I originally wrote this late last year, around the time of the Ferguson riots, for my Intro to Film class journals that we were required to keep and turn in at the end of the semester. In light of the current goings on in Baltimore I thought it appropriate to post as today’s Q.D.R. Spoiler warning.
Do The Right Thing (1989)
I watched “Do The Right Thing” a week ago now, and as I write this, off to the side I see Ferguson MO, burning on my television. In this movie there is a race riot inspired by the murder of a young black man by a white teenager. This movie becomes a little more relevant in the wake of each such tragedy. It was made a few years before the Rodney King riots in Los Angeles, but is culturally inspired by the race riots from the 60s and 70s that Spike Lee would have experienced as a child. In the riot scores of businesses are burned down. The movie is very stylistically directed by the aforementioned Spike Lee, and includes a supporting cast full of strong character actors like John Turturro and Samuel L. Jackson who plays a radio DJ.

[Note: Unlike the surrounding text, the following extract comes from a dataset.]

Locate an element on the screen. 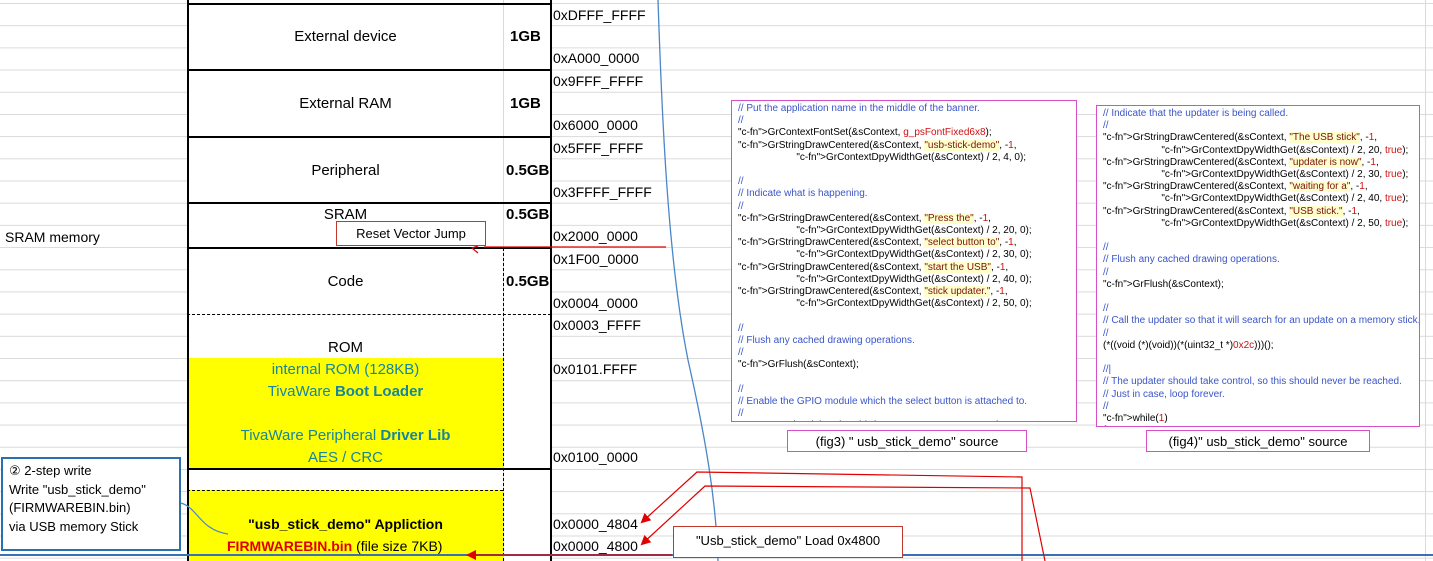  reset-vector-callout: Reset Vector Jump is located at coordinates (411, 234). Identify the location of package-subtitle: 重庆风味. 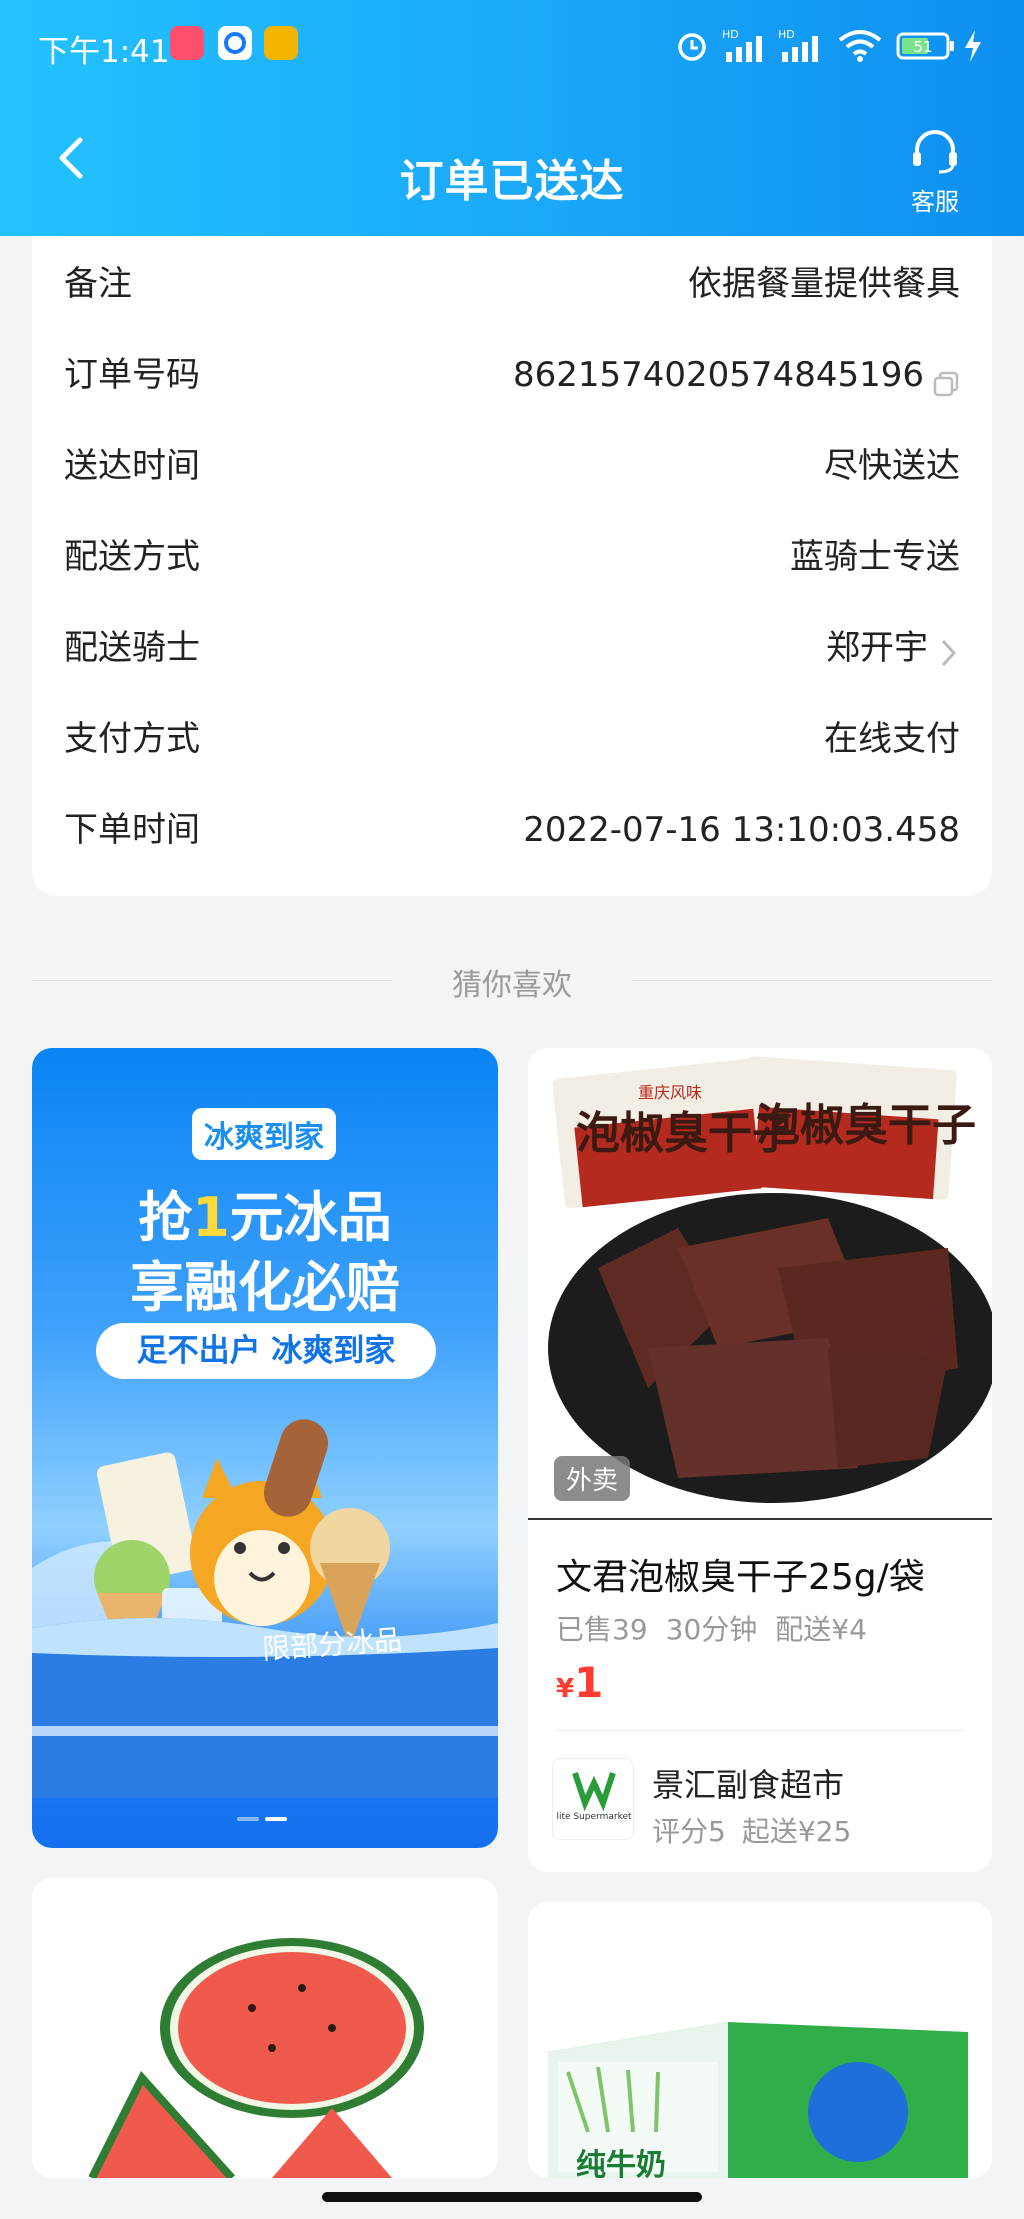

Among the places threatened in the ensuing riot is Sal’s pizzeria. Sal is an Italian, and as such he doesn’t consider himself “white” in the same sense that an Irish or English descended person would be, but to the black neighborhood he operates in, he is as white as a sheet, as opposed to a local Korean store owner whose business is left unscathed in the riot. There is a scene where a character played by Giancarlo Espisito demands to know why there only Italian pictures on the wall at Sal’s pizza place, and no black ones. Start your own pizza place, and put up whatever pictures you want is the reply he receives.
This movie shows the blueprint for how a race riot happens. We see the tension in the community between the different ethnicities, and watch it slowly boil over until everything finally comes apart with the death of the “Mike Brown” of this story, young Radio Reeham, a character who before his tragic death is seen as mostly a tolerated annoyance in the community with his oversized boombox that is always blaring. After his death at the hands of police officers who are as caught up in a mob mentality beyond their own control as the black characters are, he becomes the rallying cry to tear apart this community we have come to care about over the course of the movie.
Sal’s best employee is a young black kid named Mookie who will be forced to make a heartbreakingly tough decision as to whether to remain loyal to his street or to the employer who has become a father figure to him. This is not a black and white movie, even though it is about black and white. It does not paint the black characters as helpless victims of white oppression, nor does it paint the white characters as mindless racists. It shows the complexity and the tension that our American “melting pot” society has been such an incubator of these past 100 years. And that same tension that burns down Sal’s pizzeria, is right now burning down a town less than 90 minutes away from me.